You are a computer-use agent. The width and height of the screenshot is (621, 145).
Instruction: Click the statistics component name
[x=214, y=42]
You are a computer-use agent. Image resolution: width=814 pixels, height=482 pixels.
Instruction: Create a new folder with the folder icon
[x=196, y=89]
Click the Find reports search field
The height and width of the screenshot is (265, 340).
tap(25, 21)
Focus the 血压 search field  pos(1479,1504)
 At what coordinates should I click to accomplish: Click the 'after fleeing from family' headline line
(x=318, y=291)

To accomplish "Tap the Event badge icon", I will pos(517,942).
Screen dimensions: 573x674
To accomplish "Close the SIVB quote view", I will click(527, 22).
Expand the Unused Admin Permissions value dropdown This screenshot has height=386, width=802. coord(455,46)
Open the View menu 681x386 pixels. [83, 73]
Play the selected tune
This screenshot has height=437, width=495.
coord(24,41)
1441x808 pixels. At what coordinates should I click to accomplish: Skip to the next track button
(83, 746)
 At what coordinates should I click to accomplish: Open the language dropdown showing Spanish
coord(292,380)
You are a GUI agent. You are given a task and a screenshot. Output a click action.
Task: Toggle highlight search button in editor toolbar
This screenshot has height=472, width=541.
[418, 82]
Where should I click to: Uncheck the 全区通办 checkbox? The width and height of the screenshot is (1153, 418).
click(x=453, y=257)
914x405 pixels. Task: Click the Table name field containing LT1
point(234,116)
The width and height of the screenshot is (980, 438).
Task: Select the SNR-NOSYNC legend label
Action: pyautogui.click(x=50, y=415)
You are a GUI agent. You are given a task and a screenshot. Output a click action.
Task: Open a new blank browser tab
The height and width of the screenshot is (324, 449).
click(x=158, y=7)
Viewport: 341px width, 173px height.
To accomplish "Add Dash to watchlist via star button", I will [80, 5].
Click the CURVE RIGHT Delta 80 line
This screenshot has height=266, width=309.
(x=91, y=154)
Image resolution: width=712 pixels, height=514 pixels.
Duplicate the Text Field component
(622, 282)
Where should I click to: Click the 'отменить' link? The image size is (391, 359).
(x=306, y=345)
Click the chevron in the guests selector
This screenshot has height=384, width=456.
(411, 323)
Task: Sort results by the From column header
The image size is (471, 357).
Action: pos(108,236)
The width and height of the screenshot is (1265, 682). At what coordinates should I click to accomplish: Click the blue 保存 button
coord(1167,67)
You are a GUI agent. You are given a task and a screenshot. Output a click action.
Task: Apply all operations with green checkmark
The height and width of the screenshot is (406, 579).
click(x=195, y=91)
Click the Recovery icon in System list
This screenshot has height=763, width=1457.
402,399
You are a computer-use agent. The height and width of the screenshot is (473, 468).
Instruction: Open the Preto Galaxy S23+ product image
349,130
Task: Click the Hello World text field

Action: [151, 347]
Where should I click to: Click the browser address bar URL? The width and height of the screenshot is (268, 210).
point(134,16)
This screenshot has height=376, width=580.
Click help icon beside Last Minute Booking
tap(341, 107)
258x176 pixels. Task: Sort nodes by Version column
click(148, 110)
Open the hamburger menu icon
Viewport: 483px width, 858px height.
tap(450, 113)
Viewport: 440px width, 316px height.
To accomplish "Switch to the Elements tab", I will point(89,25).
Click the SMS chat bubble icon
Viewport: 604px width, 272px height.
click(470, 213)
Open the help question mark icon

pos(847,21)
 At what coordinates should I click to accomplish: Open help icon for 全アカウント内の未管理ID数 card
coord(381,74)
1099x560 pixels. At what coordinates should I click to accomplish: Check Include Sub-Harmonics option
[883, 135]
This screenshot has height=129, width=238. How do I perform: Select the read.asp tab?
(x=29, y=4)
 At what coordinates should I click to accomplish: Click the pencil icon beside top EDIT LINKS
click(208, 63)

## Work request
Copy exactly the line containing "1099x560 pixels. At" and each line after it through the end of the records above.

## Exercise response
1099x560 pixels. At what coordinates should I click to accomplish: Check Include Sub-Harmonics option
[883, 135]
This screenshot has height=129, width=238. How do I perform: Select the read.asp tab?
(x=29, y=4)
 At what coordinates should I click to accomplish: Click the pencil icon beside top EDIT LINKS
click(208, 63)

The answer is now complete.